On se retrouve à concevoir la ville, premier degré, à agencer ses ruelles et ses quartiers, mais aussi à gérer sa politique, son aspect financier et militaire, à la faire grandir dans tous les sens du terme, avec des mécaniques bien ficelées. Et sans même s’en rendre compte, on a passé toute l’après-midi… les heures s’enchaînent, les sessions ne se ressemblent pas et surtout, on savoure. Le genre du builder / gestion, longtemps cantonné au monde PC, connaît des portages de qualité sur consoles depuis quelque temps, comme en témoigne par exemple Civilization VII, dont la mouture Switch 2 se montre des plus convaincantes. Si l’on n’atteint pas encore le même degré de finesse, d’ergonomie et de confort — le fameux mode souris pas encore intégré, une fonctionnalité à venir — Citadelum reste une expérience très agréable sur console, aussi bien au pad sur TV qu’en nomade aux Joy-Con. L’expérience est fluide, lisible, et s’adapte parfaitement à l’univers de la manette via des menus bien pensés, agencés et imbriqués. On accède aux données importantes d’un coup d’œil, on navigue aisément dans les différents menus, bref, rien à redire, que ce soit sur cet aspect ou sur la technique, propre et soignée sur Switch 2.
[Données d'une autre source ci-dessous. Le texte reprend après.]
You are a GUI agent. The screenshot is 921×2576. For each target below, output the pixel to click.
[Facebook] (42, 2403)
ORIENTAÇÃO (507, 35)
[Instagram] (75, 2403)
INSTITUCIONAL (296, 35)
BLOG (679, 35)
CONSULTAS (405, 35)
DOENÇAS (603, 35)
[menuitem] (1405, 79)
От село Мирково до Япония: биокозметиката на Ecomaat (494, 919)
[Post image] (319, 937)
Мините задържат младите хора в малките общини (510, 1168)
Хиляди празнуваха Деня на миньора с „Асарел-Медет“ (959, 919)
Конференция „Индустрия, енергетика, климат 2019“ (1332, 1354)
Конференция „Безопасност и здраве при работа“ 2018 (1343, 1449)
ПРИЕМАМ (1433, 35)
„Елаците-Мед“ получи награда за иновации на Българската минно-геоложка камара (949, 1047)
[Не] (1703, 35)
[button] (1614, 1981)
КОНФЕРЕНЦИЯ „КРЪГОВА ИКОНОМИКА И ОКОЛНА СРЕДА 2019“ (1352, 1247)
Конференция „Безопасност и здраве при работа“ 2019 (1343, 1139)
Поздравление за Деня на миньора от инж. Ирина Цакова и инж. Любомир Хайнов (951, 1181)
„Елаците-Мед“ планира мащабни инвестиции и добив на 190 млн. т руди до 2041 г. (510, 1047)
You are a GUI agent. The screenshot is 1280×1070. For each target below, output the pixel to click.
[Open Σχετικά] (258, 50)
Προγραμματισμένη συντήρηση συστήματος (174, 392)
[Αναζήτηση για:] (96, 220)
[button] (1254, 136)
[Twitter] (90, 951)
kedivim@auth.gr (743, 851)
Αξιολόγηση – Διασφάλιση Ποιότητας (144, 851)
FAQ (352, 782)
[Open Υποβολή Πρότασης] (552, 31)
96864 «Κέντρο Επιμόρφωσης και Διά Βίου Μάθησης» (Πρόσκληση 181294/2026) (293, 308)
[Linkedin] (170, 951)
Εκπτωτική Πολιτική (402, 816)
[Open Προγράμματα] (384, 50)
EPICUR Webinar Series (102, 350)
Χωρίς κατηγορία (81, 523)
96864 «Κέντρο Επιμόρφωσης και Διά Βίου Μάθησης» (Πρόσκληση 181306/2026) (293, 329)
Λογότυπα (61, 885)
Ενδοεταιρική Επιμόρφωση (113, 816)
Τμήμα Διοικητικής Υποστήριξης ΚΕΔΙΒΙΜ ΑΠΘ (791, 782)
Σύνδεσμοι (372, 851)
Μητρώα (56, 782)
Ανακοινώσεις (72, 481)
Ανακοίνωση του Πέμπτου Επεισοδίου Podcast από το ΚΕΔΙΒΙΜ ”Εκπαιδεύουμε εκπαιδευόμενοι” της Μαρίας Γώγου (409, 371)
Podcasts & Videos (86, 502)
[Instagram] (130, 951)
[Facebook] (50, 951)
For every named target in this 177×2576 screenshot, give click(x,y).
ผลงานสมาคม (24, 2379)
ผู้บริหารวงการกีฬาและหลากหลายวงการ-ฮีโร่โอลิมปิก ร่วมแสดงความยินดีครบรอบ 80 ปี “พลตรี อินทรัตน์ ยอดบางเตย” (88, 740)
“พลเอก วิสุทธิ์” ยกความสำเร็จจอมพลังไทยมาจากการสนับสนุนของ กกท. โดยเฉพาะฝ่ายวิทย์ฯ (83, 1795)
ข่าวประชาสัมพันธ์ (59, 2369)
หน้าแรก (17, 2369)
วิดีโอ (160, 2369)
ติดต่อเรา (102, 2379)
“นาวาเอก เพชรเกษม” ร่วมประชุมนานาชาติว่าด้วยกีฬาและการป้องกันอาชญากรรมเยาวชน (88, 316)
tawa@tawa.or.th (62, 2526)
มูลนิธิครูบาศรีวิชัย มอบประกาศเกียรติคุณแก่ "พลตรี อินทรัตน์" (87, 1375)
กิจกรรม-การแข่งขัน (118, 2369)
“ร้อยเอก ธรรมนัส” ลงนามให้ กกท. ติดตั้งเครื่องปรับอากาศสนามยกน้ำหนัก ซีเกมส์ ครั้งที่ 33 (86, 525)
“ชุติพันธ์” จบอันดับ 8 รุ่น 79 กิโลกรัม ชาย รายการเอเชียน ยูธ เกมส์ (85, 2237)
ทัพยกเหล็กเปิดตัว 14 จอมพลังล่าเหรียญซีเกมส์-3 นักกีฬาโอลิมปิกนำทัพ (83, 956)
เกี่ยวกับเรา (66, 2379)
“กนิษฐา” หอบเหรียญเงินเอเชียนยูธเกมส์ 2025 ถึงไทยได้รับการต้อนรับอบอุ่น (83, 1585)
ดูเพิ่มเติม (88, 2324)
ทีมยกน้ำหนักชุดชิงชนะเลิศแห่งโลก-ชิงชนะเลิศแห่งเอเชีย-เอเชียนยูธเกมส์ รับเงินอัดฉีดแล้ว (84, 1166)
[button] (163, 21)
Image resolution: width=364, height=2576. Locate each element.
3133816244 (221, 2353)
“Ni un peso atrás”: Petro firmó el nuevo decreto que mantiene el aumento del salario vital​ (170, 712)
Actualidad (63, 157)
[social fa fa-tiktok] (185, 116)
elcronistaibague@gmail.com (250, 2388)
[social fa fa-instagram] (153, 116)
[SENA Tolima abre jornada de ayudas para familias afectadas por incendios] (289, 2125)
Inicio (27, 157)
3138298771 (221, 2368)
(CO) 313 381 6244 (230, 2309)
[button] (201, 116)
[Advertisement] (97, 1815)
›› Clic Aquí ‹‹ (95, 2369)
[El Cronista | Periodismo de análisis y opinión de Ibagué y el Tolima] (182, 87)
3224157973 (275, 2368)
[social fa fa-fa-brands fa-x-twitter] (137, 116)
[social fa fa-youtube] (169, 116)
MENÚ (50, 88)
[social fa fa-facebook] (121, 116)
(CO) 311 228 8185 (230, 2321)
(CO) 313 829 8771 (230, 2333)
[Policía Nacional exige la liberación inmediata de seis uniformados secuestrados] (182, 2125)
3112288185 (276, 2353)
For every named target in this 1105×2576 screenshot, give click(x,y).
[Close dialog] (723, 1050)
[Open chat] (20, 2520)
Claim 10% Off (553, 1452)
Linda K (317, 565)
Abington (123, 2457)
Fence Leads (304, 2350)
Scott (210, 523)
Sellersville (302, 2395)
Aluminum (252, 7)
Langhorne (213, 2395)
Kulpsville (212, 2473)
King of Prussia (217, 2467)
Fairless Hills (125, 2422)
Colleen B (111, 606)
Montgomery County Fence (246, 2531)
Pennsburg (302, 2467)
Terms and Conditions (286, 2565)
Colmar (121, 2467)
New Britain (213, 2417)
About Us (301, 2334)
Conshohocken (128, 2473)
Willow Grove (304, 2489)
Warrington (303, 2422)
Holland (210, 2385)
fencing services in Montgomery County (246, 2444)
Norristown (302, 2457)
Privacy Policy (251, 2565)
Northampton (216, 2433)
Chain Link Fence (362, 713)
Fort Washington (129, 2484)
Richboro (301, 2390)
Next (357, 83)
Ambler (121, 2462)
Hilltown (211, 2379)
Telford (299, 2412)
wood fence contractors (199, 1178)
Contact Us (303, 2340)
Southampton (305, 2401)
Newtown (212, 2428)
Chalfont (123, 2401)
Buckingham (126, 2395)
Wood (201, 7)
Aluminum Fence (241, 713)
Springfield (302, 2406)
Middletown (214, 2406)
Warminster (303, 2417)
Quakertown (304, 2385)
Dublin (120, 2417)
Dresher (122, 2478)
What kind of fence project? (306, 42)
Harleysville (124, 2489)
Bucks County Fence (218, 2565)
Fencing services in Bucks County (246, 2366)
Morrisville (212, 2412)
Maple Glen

Citadelum propose une expérience cohérente, complète et fun à jouer, avec une offre riche de par ses mécaniques, variée grâce à un contenu conséquent, et une progression claire. On fait face à un titre qui se donne les moyens de ses ambitions. On lance une partie « juste pour voir » pour finalement y passer des heures à chaque session tant c’est immersif et prenant. Pour les adeptes de simbuilder axé gestion et construction, avec toute une partie économie, militaire et expansion, Citadelum mérite clairement le coup d’œil.